Did you know that real estate is the only asset where you're allowed to keep two sets of books ... legally? It's true! On one hand, you have what really happened during the year: Rent came in, Actual expenses got paid out and Actual positive cashflow was left over. On the other hand, you have another set of books that allows you to deduct an expense that you didn't actually have to pay. That expense is called Depreciation expense. The logic goes that every year you own a piece of property it "wears out" so to account for this depreciation, you get to deduct this expense from your income, reducing your tax liability. In some cases, the depreciation expense can wipe out the entire income which means you owe no taxes and in others, it can even cause a "paper loss" on a property that actually made you money. Now do you start to understand why the wealthy like to own real estate? 

Appreciation 

If you've been around a while and paid any attention to real estate prices you have probably noticed that they tend to go up over time. There are exceptions, of course. I'm looking at you Great Recession of 2008.  If you had a home built 5 years ago and own the empty lot next to it, you couldn't build the same exact house on that empty lot for the same price as your existing home. That is because the cost of land, labor and materials has gone up due to inflation during that time. Since the principal source of new supply of properties in the market is from new construction and the builder has to sell at increasingly higher prices due to rising costs, it provides a "natural" appreciation that happens.

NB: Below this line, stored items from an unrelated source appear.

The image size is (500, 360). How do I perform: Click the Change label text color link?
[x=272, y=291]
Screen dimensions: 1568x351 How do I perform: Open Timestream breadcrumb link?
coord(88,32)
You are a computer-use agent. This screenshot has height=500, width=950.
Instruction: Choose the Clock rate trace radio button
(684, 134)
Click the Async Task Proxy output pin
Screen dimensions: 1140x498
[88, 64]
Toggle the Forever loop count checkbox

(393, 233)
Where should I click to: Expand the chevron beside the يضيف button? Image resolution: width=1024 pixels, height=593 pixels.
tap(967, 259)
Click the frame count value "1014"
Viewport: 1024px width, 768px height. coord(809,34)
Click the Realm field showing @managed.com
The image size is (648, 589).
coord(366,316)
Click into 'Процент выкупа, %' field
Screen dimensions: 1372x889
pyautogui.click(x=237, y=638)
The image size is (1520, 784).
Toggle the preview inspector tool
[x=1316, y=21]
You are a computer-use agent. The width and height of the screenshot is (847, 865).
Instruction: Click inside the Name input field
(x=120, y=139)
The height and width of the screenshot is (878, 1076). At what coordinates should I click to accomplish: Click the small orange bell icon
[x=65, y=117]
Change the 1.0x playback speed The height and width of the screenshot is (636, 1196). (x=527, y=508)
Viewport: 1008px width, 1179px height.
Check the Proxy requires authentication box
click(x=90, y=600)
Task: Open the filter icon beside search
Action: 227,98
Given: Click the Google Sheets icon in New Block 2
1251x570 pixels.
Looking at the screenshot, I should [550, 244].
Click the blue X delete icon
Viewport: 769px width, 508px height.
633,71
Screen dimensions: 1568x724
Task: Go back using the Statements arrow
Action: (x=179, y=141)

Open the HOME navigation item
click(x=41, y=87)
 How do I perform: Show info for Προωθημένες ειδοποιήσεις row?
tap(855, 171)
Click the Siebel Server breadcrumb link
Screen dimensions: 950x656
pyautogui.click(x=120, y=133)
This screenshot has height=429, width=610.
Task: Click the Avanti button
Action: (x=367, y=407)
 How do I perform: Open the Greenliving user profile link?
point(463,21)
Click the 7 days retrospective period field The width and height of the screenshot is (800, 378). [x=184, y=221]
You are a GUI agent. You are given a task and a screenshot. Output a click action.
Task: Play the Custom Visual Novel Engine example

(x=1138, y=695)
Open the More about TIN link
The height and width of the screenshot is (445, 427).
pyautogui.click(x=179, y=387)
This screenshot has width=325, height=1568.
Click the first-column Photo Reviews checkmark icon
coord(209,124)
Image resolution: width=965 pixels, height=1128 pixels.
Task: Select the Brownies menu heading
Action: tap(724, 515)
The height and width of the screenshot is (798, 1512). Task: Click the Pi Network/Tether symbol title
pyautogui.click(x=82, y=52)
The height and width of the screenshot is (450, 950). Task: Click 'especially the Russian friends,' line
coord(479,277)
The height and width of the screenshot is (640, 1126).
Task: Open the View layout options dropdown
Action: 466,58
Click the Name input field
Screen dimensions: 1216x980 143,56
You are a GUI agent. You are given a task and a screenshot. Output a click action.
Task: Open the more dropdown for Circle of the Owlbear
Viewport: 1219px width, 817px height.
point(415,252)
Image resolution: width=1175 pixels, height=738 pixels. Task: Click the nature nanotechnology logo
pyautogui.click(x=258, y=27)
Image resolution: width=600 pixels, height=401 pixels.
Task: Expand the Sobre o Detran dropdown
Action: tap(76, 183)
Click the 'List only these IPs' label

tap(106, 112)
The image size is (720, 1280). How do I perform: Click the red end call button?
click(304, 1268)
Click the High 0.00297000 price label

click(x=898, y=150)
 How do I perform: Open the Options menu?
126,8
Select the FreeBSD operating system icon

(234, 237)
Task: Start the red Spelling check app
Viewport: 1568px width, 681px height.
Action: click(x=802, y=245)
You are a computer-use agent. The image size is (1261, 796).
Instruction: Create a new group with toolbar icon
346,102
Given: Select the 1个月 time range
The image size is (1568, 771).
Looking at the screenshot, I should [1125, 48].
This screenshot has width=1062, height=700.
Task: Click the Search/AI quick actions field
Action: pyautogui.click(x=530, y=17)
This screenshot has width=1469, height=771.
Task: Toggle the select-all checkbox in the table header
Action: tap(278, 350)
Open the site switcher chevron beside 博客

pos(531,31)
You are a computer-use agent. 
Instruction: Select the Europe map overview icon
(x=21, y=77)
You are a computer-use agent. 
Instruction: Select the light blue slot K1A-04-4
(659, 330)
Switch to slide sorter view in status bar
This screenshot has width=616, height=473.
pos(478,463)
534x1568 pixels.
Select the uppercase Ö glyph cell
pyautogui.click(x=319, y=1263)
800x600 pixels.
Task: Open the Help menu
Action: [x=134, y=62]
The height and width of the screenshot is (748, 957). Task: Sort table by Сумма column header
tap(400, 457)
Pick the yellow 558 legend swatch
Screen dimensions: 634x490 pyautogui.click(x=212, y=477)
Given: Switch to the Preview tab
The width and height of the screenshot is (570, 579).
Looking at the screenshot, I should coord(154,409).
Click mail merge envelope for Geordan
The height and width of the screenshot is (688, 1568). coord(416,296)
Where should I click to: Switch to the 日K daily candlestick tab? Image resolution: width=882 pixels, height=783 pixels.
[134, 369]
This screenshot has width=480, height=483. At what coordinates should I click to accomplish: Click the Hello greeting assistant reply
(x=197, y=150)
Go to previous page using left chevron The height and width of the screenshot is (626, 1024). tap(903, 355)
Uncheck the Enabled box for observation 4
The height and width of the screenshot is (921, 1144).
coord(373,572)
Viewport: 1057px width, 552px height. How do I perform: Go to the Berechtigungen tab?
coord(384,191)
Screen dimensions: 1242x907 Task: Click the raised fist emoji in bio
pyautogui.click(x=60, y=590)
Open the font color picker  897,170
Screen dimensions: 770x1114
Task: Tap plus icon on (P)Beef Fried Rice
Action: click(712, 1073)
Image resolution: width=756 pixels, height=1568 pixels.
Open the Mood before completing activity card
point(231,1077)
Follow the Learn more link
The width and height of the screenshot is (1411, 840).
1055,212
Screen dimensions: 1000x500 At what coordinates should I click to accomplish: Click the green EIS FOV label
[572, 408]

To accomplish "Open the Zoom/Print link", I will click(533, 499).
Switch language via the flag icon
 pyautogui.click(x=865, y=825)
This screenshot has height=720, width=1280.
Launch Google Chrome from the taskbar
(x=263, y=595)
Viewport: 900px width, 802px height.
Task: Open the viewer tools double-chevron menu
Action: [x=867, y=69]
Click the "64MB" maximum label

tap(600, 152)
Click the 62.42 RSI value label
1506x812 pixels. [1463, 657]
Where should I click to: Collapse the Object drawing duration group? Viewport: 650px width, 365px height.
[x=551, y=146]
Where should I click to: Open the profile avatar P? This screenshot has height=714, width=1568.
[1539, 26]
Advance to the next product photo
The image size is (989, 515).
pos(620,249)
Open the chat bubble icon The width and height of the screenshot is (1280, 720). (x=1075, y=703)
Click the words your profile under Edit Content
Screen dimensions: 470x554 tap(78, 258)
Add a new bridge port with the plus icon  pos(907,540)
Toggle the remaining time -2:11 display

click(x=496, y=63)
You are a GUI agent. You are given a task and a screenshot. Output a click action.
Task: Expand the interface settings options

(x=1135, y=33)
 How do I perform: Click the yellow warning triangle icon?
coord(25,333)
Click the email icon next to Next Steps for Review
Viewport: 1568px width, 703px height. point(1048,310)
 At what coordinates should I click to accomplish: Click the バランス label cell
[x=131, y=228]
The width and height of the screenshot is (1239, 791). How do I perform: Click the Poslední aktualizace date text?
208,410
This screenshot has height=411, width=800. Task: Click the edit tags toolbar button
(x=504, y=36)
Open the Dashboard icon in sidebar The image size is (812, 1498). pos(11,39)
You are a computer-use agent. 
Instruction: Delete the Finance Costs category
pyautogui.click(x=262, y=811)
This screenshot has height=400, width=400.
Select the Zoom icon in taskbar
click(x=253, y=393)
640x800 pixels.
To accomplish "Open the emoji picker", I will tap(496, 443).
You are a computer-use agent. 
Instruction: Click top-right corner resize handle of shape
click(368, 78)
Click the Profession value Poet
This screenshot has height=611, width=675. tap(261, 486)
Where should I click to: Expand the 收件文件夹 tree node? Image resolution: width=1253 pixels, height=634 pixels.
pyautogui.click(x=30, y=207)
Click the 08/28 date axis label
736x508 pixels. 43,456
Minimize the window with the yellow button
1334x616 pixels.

Of course, there are other factors at play that can accelerate the appreciation like high demand for an area due to it's perception as a "hip neighborhood" or "the area with the best schools". And vice versa. Property appreciation is the critical way a property makes you money when it comes to wealth building.

Bonus: Leverage

In order to understand why Property Appreciation is key to building wealth, it's critical to understand Leverage. From physics, we know that leverage is the ability to do more with less. In real estate, leverage is your ability to control 100% of the asset with just a fraction of that in capital (20-25%). Okay but what does that have to do with building wealth? It's the magic that multiplies your money and helps it grow much faster than it would otherwise. Let's take that same property you purchased for $200,000 and put $40,000 down. If your property goes up in value 10% and appreciates by $20,000, your rate of return on that appreciation is actually 50%! The reason is that you only invested 20% of value to buy this asset but get to enjoy 100% of the appreciation. A $20,000 increase in value over your investment of $40,000 is a 50% return. In this scenario, Leverage will multiply any appreciation rate by 5x. Now, let's bring this home. Think about property prices 10 years ago and the value of those same properties now. Many of them may have doubled in value or more. What happens what that outcome is increased 5-fold by leverage and you own a portfolio of such properties over the long term?